**Exercise material:**
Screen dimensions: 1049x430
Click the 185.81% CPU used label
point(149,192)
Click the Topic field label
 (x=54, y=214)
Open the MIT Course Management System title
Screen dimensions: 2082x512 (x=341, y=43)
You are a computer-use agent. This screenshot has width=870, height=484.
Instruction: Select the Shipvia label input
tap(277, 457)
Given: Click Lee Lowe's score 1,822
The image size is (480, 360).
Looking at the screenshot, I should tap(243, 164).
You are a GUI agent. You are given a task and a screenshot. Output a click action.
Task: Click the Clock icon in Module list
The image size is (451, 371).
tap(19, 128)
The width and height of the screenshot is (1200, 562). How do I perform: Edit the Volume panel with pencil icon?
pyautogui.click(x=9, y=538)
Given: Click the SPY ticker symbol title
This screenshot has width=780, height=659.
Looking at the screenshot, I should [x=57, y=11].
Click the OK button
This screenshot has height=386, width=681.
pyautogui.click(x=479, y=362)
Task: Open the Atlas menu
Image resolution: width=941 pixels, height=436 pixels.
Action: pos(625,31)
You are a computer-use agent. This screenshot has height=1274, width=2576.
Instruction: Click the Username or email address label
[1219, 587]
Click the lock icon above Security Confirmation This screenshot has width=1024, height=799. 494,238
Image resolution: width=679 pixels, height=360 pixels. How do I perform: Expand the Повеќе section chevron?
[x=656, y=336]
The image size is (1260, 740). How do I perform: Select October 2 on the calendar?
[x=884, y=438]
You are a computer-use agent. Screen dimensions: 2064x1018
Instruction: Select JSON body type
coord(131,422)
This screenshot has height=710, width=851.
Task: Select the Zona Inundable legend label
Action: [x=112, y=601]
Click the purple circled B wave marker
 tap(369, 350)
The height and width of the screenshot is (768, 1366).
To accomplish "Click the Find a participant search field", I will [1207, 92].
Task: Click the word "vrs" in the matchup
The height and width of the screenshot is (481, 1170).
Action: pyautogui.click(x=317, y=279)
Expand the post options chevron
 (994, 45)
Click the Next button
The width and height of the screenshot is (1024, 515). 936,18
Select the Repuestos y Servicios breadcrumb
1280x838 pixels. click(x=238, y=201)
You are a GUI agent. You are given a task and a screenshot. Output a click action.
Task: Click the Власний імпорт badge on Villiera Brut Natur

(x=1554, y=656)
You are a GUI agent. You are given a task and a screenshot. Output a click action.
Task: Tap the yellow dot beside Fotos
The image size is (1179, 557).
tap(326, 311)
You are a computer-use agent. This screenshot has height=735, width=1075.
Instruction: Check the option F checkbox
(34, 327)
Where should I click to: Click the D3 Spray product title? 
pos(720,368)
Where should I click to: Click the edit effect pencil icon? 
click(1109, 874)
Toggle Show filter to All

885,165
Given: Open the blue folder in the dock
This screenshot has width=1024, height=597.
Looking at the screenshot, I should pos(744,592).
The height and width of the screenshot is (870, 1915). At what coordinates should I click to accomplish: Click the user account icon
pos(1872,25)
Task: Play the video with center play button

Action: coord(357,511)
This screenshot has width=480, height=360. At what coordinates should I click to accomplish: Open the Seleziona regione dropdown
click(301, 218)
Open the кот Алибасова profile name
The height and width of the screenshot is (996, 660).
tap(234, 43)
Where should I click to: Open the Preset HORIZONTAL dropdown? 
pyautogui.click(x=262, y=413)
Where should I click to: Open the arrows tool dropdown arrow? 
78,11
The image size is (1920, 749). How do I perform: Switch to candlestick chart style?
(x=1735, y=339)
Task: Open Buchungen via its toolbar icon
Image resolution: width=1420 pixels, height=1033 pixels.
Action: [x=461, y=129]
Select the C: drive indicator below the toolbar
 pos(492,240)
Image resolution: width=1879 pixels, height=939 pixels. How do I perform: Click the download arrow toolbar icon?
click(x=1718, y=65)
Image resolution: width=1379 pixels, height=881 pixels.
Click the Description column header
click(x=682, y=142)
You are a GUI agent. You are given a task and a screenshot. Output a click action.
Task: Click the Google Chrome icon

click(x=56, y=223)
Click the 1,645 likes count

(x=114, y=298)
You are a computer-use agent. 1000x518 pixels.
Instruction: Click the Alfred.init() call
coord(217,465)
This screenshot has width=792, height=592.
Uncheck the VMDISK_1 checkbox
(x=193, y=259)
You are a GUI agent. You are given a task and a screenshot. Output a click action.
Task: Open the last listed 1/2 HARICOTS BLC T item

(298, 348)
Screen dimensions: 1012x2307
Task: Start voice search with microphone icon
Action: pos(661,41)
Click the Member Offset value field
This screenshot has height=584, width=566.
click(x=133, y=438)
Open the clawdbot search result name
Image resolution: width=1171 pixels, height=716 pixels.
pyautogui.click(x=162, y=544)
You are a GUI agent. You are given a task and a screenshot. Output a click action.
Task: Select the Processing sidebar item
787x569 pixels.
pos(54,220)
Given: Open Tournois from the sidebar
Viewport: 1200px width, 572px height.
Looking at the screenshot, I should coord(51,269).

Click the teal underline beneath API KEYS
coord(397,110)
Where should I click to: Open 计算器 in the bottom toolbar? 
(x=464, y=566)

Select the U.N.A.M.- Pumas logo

**Task to carry out:** Beginning with the line containing "Task: Click the Clock icon in Module list" in the material above, copy every line exactly until you have copied the line containing "Click the lock".

**Written answer:**
Task: Click the Clock icon in Module list
The image size is (451, 371).
tap(19, 128)
The width and height of the screenshot is (1200, 562). How do I perform: Edit the Volume panel with pencil icon?
pyautogui.click(x=9, y=538)
Given: Click the SPY ticker symbol title
This screenshot has width=780, height=659.
Looking at the screenshot, I should [x=57, y=11].
Click the OK button
This screenshot has height=386, width=681.
pyautogui.click(x=479, y=362)
Task: Open the Atlas menu
Image resolution: width=941 pixels, height=436 pixels.
Action: pos(625,31)
You are a computer-use agent. This screenshot has height=1274, width=2576.
Instruction: Click the Username or email address label
[1219, 587]
Click the lock icon above Security Confirmation This screenshot has width=1024, height=799. 494,238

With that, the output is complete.